A multi-resonant antenna applicable to WLANs is disclosed in Japanese Patent Publication (Kokai), No. 2003-46318. The multi-resonant antenna includes an antenna element formed by a linear or band-shaped conductor one end of which is fed at a feeding point on and surrounded by a ground plane and another end of which is grounded on the ground plane. The antenna element is loaded with an impedance element so that the multi-resonant antenna resonates at a frequency determined by a length of the linear or band-shaped conductor and resonates at another frequency determined by a value of the impedance element.
An antenna including an antenna element formed by a linear or plate-shaped conductor loaded with a reactance element for multi-resonance is disclosed in Japanese Patent Publication (Kokai), No.2004-40596, and is called here a reactance-loaded antenna. The antenna element of the reactance-loaded antenna is divided by the reactance element by a ratio that determines a resonant frequency of the reactance-loaded antenna.
A majority of radio apparatus adopt built-in antennas these days. In order to select a type of built-in antennas, it is necessary to examine candidates of built-in antennas from viewpoints of size, inefficiency of radiation caused by return currents, necessity of balance-to-unbalance transformation, etc.
As one of the candidates that may somehow satisfy the necessity from the above viewpoints, known is a half-wavelength T-type monopole antenna. One example of that type of antenna is disclosed in:    Sekine, S. and Shoki, H., “Characteristics of T-type monopole antenna with parallel resonance mode”, IEICEJ. Trans. Vol. J86-B, No. 2, pp. 200-208, February 2003 (in Japanese).
The above example of the T-type monopole antenna is configured that lengths of a left half and a right half thereof are unequal so that the antenna may be resonant in a parallel resonance mode and may cope with both downsizing and efficiency of radiation by increasing input impedance.

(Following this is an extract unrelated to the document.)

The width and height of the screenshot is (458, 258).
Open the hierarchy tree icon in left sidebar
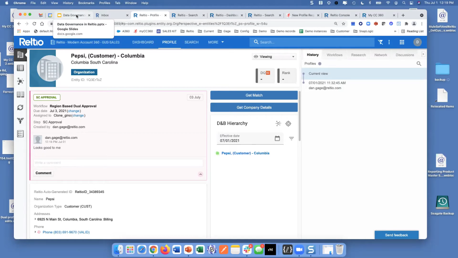tap(20, 120)

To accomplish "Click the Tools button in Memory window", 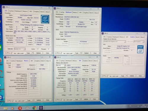I will tap(29, 100).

The multi-resonant antenna or the reactance-loaded antenna described above may be multi-resonant by being loaded with a reactance element located at a middle portion of the antenna element, i.e., somewhere between both ends of the antenna element. In a case where a resonant frequency needs to be changed or tuned, however, a value of the reactance has to be adjusted. Hence, there is a problem that the above antennas may not be suitable for an application that needs a significant change of the resonant frequency, e.g., WLANs.
The parallel resonance mode of the T-type monopole antenna described above may be effective depending on a configuration of radio apparatus. The T-type monopole antenna, however, may not be suitable for a radio apparatus a feeder system of which is designed to match the input impedance of the antenna at a series resonant frequency of the antenna, as the increase of the input impedance in the parallel resonant mode is likely to cause a mismatch.